Control abstraction is a different type of syntax however. For example, obtaining and releasing a lock:

  Lock lock = ...

  withLock(lock) {

    // code protected by lock

  }

The key differences are as follows:

• the syntax looks visually similar to a built in keyword (via static import)
• withLock is a statement, not an expression, so it cannot return a value
• there is no mechanism to pass a result from the block back to withLock
• the syntax permitted in the block should be the same as a synchronized block, i.e., any syntax
  

The effect of these points is that return should return from the enclosing method, not back to withLock. And continue and break should also be permitted to operate across the boundary of the block.

A key requirement of control abstraction is its complete transparency - the block should behave in all ways like a built in statement block (such as synchronized). In particular, any exception thrown within the block will appear transparently as part of the method.

Writing a control abstraction method definition is more complex than writing an inner method method definition. This is because it involves taking into account when the block of code will be run and how return, continue and break and exceptions are handled. It is easy to get these items wrong, and cause unexpected errors in the application code. This is especially true when the abstraction hides multiple threads. Thus a key requirement for control abstraction is to encourage API writers to apply this additional thought process.

Syntax

We would like to propose a syntax for control abstraction that fits our goals. We don't discuss the details of semantics or implementation as there are various choices all of which require detailed investigation.

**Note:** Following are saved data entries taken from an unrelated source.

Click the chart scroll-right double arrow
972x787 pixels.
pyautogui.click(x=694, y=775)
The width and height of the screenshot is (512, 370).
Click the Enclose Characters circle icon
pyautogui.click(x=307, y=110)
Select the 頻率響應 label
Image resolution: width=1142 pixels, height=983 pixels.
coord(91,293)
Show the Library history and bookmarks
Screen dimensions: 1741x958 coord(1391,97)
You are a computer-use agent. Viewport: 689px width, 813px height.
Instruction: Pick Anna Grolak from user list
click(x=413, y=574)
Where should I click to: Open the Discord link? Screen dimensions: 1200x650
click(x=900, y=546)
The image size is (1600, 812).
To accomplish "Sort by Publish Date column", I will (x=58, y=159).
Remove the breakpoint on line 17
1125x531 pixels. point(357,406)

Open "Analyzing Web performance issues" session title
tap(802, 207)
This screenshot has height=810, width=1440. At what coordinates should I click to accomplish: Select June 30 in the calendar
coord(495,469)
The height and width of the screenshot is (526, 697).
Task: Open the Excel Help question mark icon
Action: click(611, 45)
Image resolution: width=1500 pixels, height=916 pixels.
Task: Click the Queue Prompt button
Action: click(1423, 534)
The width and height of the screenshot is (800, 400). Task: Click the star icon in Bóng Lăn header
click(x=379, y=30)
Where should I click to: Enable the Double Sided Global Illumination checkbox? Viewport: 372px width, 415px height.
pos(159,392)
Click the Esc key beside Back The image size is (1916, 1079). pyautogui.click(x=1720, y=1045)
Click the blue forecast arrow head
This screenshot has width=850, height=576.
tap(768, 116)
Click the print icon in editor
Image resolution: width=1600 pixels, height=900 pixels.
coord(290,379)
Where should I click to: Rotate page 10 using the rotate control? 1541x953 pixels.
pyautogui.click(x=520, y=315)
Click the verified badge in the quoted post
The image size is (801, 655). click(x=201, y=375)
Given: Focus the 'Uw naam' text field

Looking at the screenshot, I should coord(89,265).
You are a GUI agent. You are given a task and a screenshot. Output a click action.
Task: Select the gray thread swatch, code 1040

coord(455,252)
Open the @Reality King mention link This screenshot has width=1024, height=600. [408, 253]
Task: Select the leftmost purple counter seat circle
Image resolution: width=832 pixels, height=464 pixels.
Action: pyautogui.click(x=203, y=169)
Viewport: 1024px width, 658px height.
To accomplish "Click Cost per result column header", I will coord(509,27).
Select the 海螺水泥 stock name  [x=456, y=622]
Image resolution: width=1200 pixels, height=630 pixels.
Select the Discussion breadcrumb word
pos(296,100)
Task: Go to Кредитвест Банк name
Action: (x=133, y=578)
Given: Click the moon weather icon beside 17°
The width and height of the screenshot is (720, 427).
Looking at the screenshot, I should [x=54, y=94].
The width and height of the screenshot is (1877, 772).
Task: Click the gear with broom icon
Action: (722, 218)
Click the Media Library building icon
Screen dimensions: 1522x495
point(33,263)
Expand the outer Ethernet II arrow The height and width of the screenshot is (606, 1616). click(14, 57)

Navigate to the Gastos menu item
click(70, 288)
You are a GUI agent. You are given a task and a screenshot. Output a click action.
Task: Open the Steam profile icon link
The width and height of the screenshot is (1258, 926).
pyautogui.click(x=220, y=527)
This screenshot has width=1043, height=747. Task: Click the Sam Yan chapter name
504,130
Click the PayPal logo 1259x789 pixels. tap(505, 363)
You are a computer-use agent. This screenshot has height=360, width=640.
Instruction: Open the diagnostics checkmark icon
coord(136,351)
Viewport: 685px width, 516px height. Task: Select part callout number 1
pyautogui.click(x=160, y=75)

The objective of the syntax is to meet the requirements in the previous section. This includes allowing exactly one block to the control abstraction definition method.

We considered and rejected the option of using the same syntax as a normal method definition receiving a method type. This could be made to work by enabling the control abstraction if a void return type block was being passed in the last argument position. Unfortunately, this blocks access to varargs, and in general a position based syntax is a poor choice. Thus we also ruled out using the first argument position. In addition, this option did not meet the requirement of encouraging developers to think specifically about the implications of control abstraction.

We also considered and rejected the option of not assigning a variable name to the block being passed to the control abstraction method definition. This option increases the safety of the overall solution, effectively preventing many possible problem areas. However, it removes the ability to perform some important use cases, so was not a viable option.
 
We also wanted the syntax to be similar to the calling syntax if possible, where the calling syntax will be as per the Java 5 foreach loop. This syntax we have chosen achieves this, and as such also achieves the goals of only allowing one block parameter and being distinct from FCM inner method definitions to encourage additional thought by the API writer.

FileReader example

Using a FileReader (and also other readers and streams) follows a pattern to ensure that once opened, the reader will be closed on normal or abrupt ending of operating on it:

  File file = ...;
  FileReader reader = null;
  try {
    reader = new FileReader(file);
    // read file
  } finally {
    if (reader != null) {
      try {
        reader.close();
      } catch (IOException e) {
        // ignore
      }
  }

Employing Java Control Abstraction, the pattern can be captured and used as follows:

  usingFileReader(FileReader reader : file) {
    // read file
  }

This example shows a nested control abstraction which nests a given block providing a specific environment for the block's execution, i.e., the block will be executed at maximum once following the control flow of the application.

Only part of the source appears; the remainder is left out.